# Pygmy corydoras tumor?



## NovusCivis (Dec 1, 2019)

Hi everyone,

Thanks again for your attention on my previous thread, it was greatly appreciated! Apologies for starting a new thread so soon after the old one but I've recently acquired a few pygmy corydoras (~5) and one of them has a worrying growth on its eye and some discolorations in its scales - photos should be attached here and here (EDIT: and here as well), and if needed can definitely get more if they're not clear. None of the other corys in the group exhibit the same symptoms, and the cory with the masses seems behaviorally normal so far. It is pretty dramatic though and I quarantined it as soon as I noticed. Given some Googling I was tempted to think it's a tumor rather than an infection but I thought I'd ask the experts here before launching into a treatment or euthanization. Any ideas as to what it is?

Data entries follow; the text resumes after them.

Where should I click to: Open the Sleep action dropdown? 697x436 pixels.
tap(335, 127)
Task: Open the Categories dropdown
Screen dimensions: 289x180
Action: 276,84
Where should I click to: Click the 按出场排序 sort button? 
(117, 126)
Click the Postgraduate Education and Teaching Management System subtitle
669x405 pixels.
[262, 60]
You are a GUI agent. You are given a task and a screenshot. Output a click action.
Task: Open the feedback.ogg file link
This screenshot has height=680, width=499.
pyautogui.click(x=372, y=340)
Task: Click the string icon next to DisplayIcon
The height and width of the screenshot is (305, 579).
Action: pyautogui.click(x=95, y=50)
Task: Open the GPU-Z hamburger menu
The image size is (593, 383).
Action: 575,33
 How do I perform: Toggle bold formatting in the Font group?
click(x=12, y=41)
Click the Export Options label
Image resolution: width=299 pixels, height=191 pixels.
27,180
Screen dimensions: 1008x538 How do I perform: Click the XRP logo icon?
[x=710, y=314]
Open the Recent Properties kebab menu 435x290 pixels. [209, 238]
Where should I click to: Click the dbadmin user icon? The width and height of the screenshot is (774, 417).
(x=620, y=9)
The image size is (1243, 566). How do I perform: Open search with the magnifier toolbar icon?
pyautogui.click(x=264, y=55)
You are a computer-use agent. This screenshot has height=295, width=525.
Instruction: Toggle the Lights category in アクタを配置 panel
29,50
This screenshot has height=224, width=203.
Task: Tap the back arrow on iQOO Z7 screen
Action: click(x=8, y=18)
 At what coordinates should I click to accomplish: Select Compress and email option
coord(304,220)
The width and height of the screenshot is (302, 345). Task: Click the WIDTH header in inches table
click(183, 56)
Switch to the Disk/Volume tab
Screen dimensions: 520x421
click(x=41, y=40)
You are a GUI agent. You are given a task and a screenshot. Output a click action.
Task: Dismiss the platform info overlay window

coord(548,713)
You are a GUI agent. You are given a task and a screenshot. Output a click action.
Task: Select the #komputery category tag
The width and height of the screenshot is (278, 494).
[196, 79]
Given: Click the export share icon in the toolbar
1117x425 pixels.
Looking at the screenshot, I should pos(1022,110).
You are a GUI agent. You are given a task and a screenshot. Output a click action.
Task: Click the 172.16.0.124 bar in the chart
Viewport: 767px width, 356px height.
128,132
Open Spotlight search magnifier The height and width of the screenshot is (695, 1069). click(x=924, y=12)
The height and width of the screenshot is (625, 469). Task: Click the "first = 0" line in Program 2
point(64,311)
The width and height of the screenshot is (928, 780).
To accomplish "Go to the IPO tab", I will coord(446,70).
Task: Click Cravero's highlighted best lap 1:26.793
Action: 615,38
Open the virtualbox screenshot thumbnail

Thanks again for your attention!


----------



## Otocinclus (Aug 31, 2012)

Oh boy, that does not look good at all. Did you buy it from a store recently? I'd probably take it back, it looks like some sort of fungus to me but pretty far gone at this point.


----------



## NovusCivis (Dec 1, 2019)

Otocinclus said:


> Oh boy, that does not look good at all. Did you buy it from a store recently? I'd probably take it back, it looks like some sort of fungus to me but pretty far gone at this point.


A few days ago yep. I originally thought it might be popeye disease at first, as I think it was a new arrival at the shop and it seems to still be able to see out of that eye weirdly enough. Should I bring it back to the shop directly or would a picture of it and a receipt be enough? Not sure of the protocol here so apologies if it's a silly question!


----------